§ Task goal
Find each line in the records below that contains the word "with", and copy it out.

(Stored items)
§ §

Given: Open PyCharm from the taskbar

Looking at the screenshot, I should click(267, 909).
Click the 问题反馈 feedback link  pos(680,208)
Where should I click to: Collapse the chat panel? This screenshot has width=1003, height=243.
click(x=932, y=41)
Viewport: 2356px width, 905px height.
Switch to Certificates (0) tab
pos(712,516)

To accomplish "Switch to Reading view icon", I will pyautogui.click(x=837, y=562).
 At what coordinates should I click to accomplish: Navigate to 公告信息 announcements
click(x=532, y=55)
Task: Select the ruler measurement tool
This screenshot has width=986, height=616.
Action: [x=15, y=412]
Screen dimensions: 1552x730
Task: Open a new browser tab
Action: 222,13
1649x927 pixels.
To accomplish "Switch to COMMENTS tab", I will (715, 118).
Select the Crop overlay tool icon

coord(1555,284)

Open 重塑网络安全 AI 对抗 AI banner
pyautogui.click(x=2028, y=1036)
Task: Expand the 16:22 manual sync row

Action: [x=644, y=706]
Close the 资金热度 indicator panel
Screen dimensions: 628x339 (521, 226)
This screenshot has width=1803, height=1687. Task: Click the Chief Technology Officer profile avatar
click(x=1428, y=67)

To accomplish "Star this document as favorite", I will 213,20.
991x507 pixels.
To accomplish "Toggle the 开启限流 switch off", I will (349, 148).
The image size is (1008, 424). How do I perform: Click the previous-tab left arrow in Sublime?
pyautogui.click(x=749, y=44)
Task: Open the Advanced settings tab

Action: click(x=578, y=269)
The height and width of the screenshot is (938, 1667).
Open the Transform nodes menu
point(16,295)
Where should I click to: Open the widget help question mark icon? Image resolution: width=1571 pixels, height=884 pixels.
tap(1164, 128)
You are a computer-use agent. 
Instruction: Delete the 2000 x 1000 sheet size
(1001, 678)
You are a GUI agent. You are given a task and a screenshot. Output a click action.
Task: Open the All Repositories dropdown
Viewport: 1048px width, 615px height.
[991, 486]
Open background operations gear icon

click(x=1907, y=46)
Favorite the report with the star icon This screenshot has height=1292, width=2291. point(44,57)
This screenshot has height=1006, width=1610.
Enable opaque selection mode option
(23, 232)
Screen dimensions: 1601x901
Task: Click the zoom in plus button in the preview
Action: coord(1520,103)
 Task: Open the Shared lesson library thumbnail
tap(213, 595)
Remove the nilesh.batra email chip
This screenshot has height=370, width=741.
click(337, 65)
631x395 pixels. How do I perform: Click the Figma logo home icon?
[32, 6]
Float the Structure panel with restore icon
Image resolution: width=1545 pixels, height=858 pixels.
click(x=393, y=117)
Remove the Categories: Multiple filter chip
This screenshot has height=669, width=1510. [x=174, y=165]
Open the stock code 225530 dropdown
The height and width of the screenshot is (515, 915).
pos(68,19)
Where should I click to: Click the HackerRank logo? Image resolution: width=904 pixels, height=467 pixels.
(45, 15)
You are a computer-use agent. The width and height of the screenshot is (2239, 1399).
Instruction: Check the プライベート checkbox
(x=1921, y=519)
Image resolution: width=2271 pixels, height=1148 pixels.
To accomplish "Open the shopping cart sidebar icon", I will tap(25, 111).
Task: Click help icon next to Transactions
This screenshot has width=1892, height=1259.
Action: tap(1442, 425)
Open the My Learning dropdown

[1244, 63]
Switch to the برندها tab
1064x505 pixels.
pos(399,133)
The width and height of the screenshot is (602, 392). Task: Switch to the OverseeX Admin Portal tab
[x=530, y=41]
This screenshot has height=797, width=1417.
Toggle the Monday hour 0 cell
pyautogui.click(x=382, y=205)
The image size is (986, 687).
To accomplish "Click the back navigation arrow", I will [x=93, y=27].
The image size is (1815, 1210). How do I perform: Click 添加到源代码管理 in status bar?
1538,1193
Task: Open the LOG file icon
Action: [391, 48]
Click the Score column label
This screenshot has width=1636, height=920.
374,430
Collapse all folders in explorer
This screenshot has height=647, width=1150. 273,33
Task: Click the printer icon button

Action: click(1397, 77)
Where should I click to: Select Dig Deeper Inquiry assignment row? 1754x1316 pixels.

§ §

§ Response to this exercise
Favorite the report with the star icon This screenshot has height=1292, width=2291. point(44,57)
Float the Structure panel with restore icon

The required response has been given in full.